A recent newspaper article from the Associated Press of August 13, 2018, just a week prior to the posting of this article by Marina Villeneuve, highlighted an interesting development in the state of Maine. This psychiatric commentator felt this was worthy of attention on a larger stage as it illustrates several issues regarding the continuing struggles in this country to try to come to terms with our three decades old national mental health service delivery crisis.
The article entitled, “Company fights to keep details of Bangor psychiatric home a secret,” concern the efforts of the Republican governor of Maine Mr. LePage and a Florida-based company, Correct Care Solutions, to keep secret the disclosure of its contracts, legal arrangements, staffing patterns and cost proposals surrounding the construction and operation of a 21 bed “residential psychiatric home” apparently for less acute psychiatric adult patients. This psychiatric residential home is to be operated by this private corporation for at least 10 years. It is to be located on the state campus of the Dorothea Dix Psychiatric Center in Bangor Maine for “some psychiatric patients who no longer need hospital care.” It appears as though there had been openly shared cordial agreement among the “Governor, lawmakers and (mental health) advocates” that the “secure residence could shorten waiting lists and ensure millions in jeopardized federal funding for a state psychiatric center that had lost federal certification” (in the recent past).
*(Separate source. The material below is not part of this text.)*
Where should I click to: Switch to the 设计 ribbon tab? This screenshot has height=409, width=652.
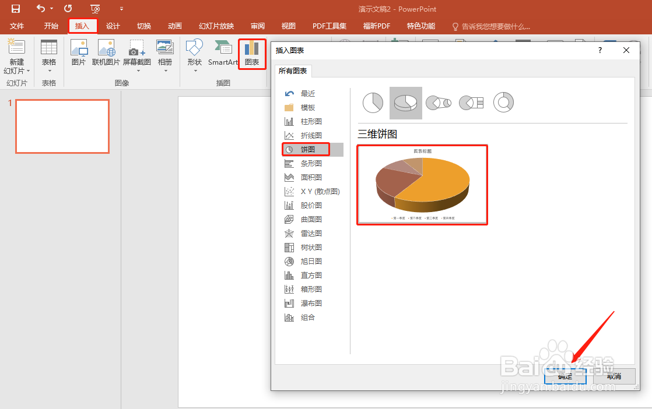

However apparently in the recent past, the previously shared intentions aims and objectives among the parties in Maine had run afoul of Correct Care’s wish to keep many of its issues, past history and proposals surrounding the construction of this facility secret. In spite of the fact that the company was notified by state agencies that all its proposals would be public documents, the company submitted many of its proposals amid expected secrecy or ‘confidence’ as the company termed it. But it did claim publicly is that its facility would cost taxpayers less in day-to-day per patient cost than the state’s two inpatient psychiatric centers. This is not a startling proposal as inpatient care is always much more expensive than non-hospital-based nonacute level care.